- Distributed tracing, metrics, and logs are the **three pillars of observability**
help us understand, debug, and optimize modern distributed systems.
1. Distributed Tracing
Concept:
Distributed tracing is a ==method used to track the flow of a single request== or transaction across different services or components in a distributed system.
It helps you see how a request moves through the system, which services it interacts with, and how long each step takes.
How It Works:
Each request is assigned a ==unique trace ID==.
As the request moves through services, ==span IDs== are generated for each service call or operation.
The trace ID ties all spans together to represent the complete request flow.
Key Terminology:
Trace: Represents the entire lifecycle of a request.
Span: ==A single operation or unit of work within a trace==. Each span includes details like start time, end time, and metadata.
Parent-Child Relationships: Spans can have parent-child relationships to show dependencies (e.g., Service A → Service B → Service C).
Benefits:
Identifies bottlenecks by showing which service or operation is slowing down the request.

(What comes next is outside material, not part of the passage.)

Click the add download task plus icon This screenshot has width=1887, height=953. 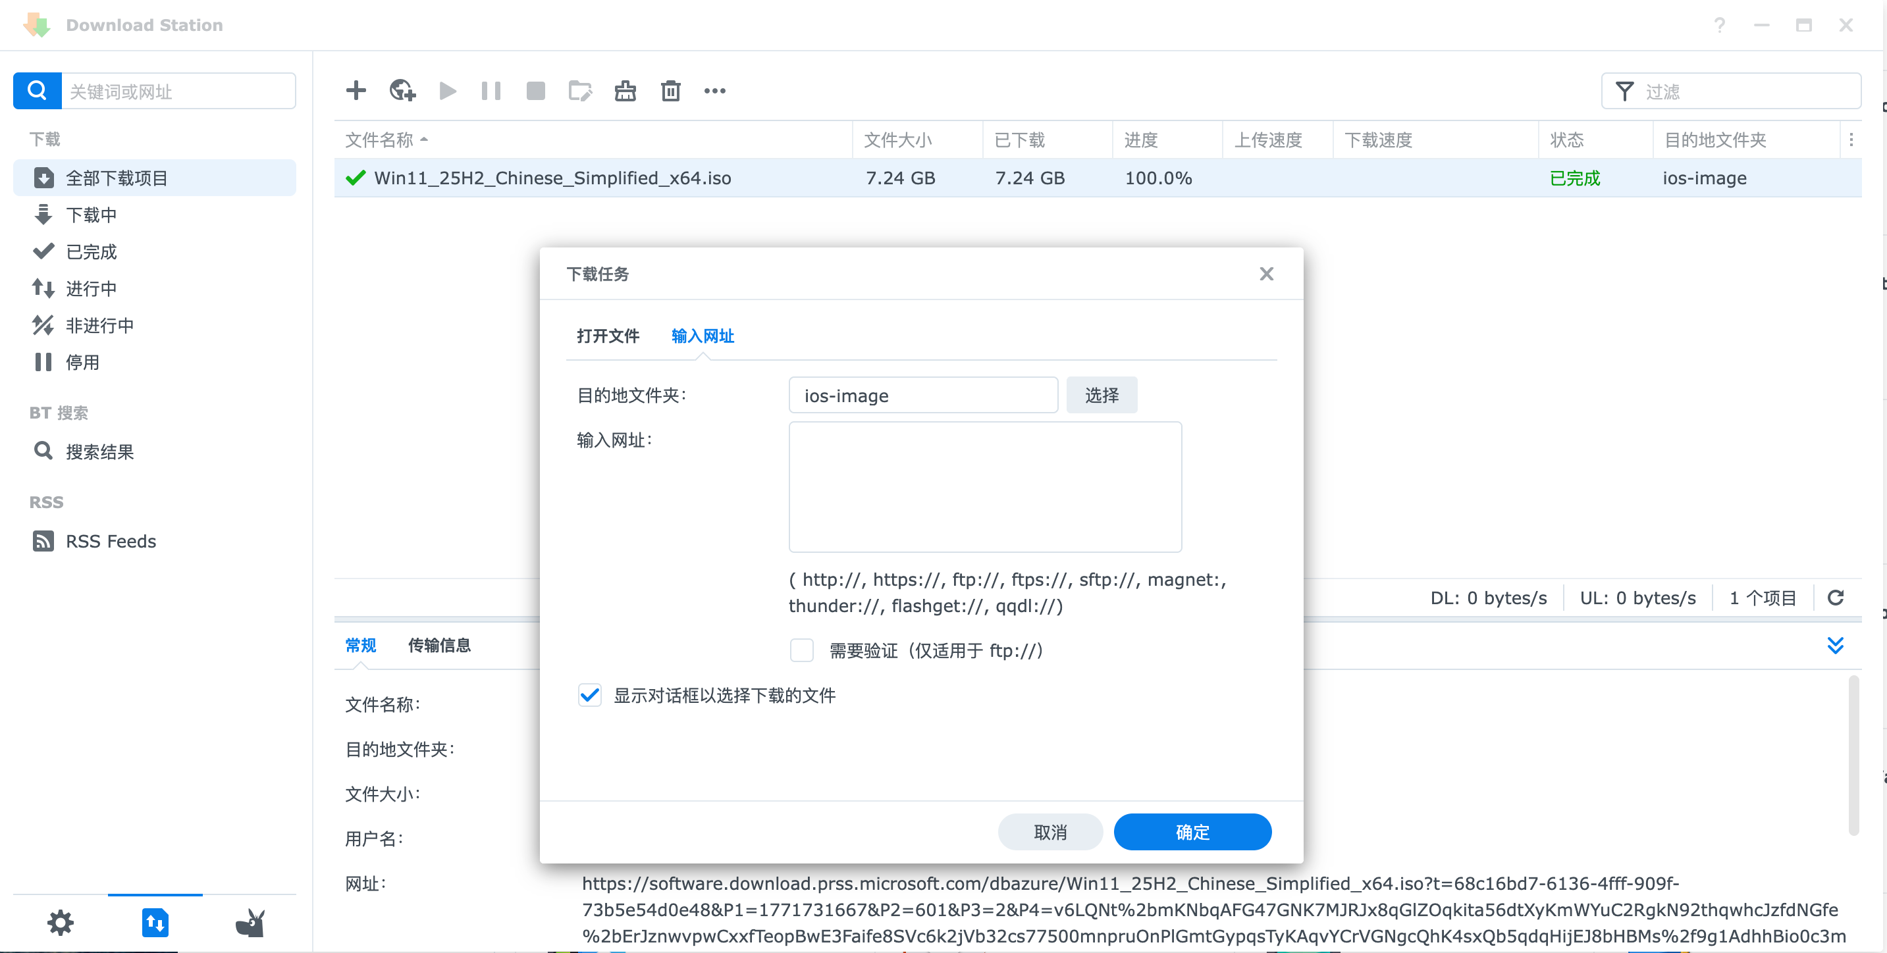(356, 91)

Helps visualize dependencies between services.
Useful for debugging errors in complex, distributed architectures.
2. Metrics
Concept:
Metrics are numerical data points that represent the state or performance of your system over time.
They are quantitative and can be aggregated to provide insights into system health.
Common Metrics Types:
Infrastructure Metrics:
CPU usage, memory consumption, disk I/O, network traffic.
Application Metrics:
Request rates (RPS), response times (latency), error rates.
Business Metrics:
User sign-ups, transactions per second, revenue per hour.
Characteristics:
Metrics are time-series data: They are tracked over time, enabling trend analysis.

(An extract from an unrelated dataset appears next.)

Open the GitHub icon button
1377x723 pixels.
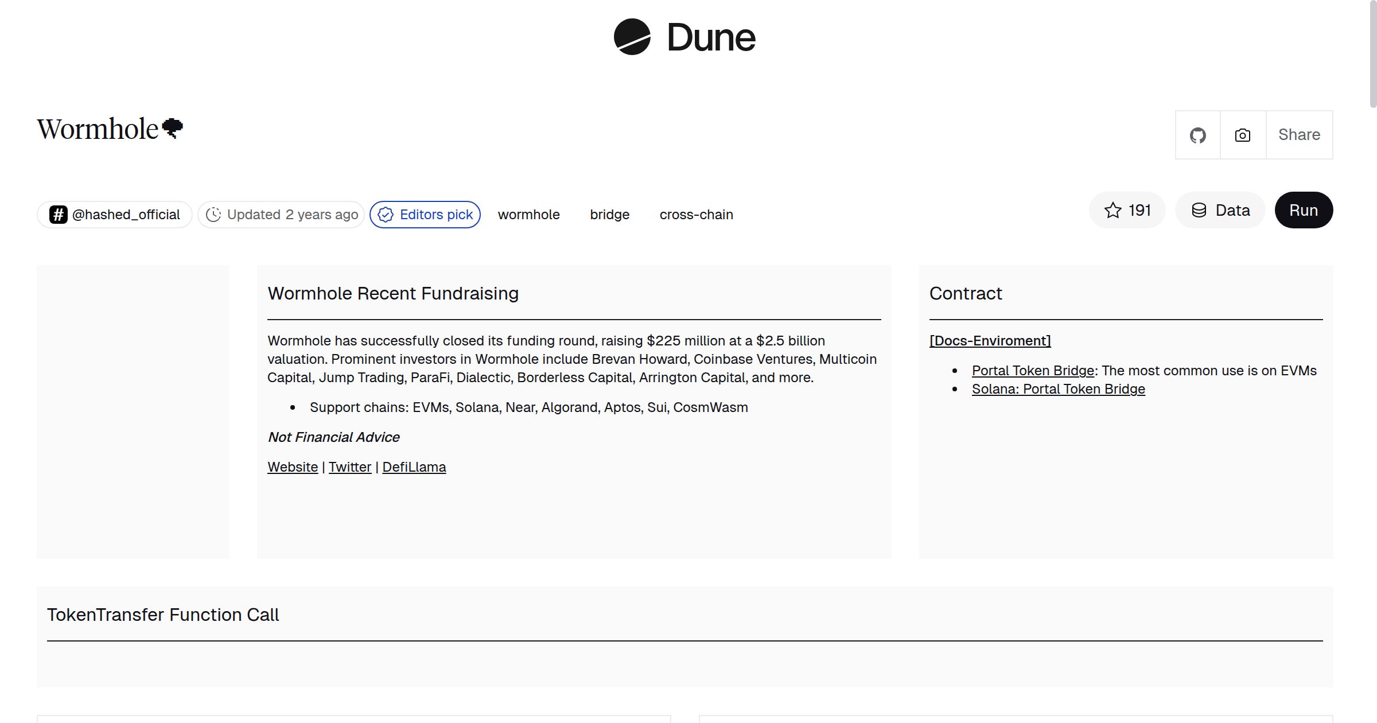(1197, 135)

Metrics are typically predefined and emitted at regular intervals (e.g., every second or minute).
Use Cases:
Monitoring system performance and availability.
Detecting anomalies, like sudden spikes in traffic or errors.

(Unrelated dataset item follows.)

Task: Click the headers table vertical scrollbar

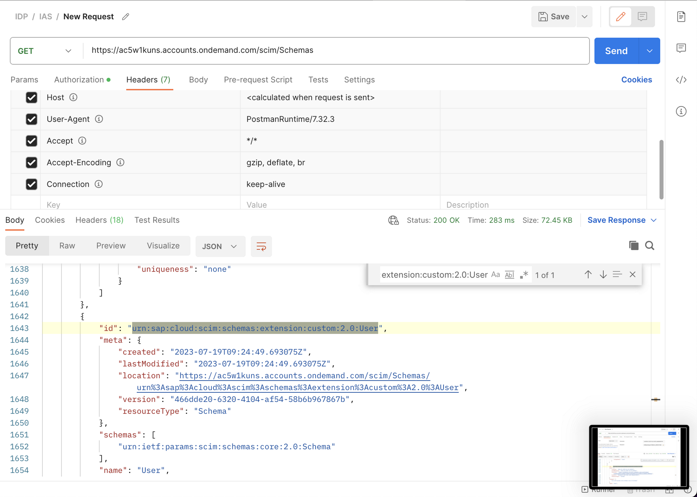Action: click(661, 170)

Setting up alerts for threshold breaches (e.g., CPU > 80%).
3. Logs
Concept:
Logs are unstructured or semi-structured text-based records generated by applications or systems to describe specific events or states.
Logs are contextual and provide detailed information about what happened at a specific time.
Types of Logs:
Application Logs:
Messages generated by the application, e.g., “User authentication failed.”
System Logs:
Logs from the operating system or hardware, e.g., kernel logs, systemd logs.
Security Logs:
Logs for auditing, e.g., failed login attempts, unauthorized access.
Log Levels:
DEBUG: Detailed information for developers.
INFO: General system information (e.g., “Server started on port 8080”).
WARNING: Indications of potential problems.
ERROR: Errors that need attention but do not crash the system.
CRITICAL/FATAL: Severe errors that may crash the application.
Benefits:
Helps troubleshoot issues by providing detailed context.
Useful for auditing and compliance.
Complements metrics and tracing for a holistic view.